Sound Out or Speak Out
You may notice that I use the term "sound out" and "sounded words", rather than "speaking" and "spoken words" to indicate an audible robotic response to a situation or a question. I am experimenting with words we use to describe robotic or AI capabilities eg: thinking, creating, seeing, hearing, sensing. Is the use of these kinds of humanising words predisposing us to believing that robots and AI are becoming more like us? "Speaking" and "spoken words", I propose, carry so much more information about the character of being a human being. The term "spoken word" is laden with the multiple attributes of human expression! I add here that I am not excluding words spoken by those human beings who are deliberately manipulative and deceptive. A robot or AI cannot be deliberately deceptive, as that would imply some kind of intention - and intention is another of those words we seem to automatically use to describe robotic or AI capabilities. Intention ascribes a will to do or affect something. I would not describe AI or robots as having a will. Some would say - not yet! 

Warfare
Deception has long been a tactic in warfare. Robotic systems offer opportunities to  mimic human behaviours to deceive an enemy. They could even possibly mimic caring as a form of programmed weaponised deception. Another example is AI-faked social media accounts that deceive, churning misinformation and fake news as tactics of information-warfare. 

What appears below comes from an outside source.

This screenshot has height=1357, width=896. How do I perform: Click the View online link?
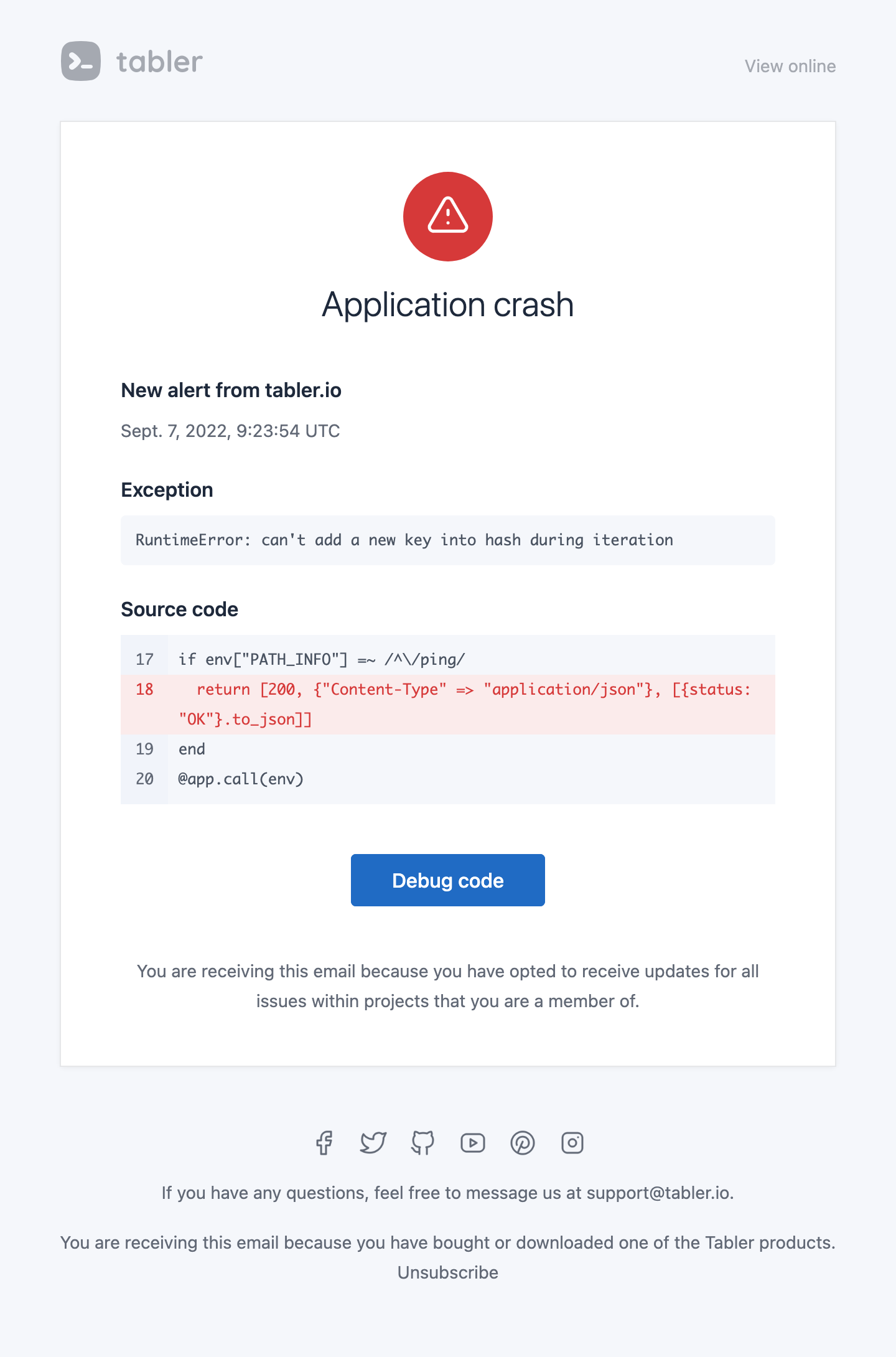coord(790,66)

Mimicked Meanings and WHO/WHAT CARES?
These new paintings are like visual thought bubbles. I use painted binary code, accompanied with words, to indicate algorithmic mimicry. I paint neural-network-like patterns or computer circuitry as creeping kinds of contagion. In Mimicked Meanings I place a robotic quadruped with a real dog, an eye with scoping crosshairs, and binary code 'instructing' the word EMPATHY with the word EMPATHY. There are other visual entendres indicating synthetic mimicry, but I will let you find them! 

In both Mimicked Meanings and WHO/WHAT CARES? I play with Douglas Hofstadter's idea of the ambigram to suggest that same/same in the age of AI is not a game. In both paintings the background of the painting is marked with evenly spaced dots, clues to a world digitally geo-mapped for robotic systems.

And, the fact that these are paintings, not reliant on digital or AI-assistant technology, is an act of resistance!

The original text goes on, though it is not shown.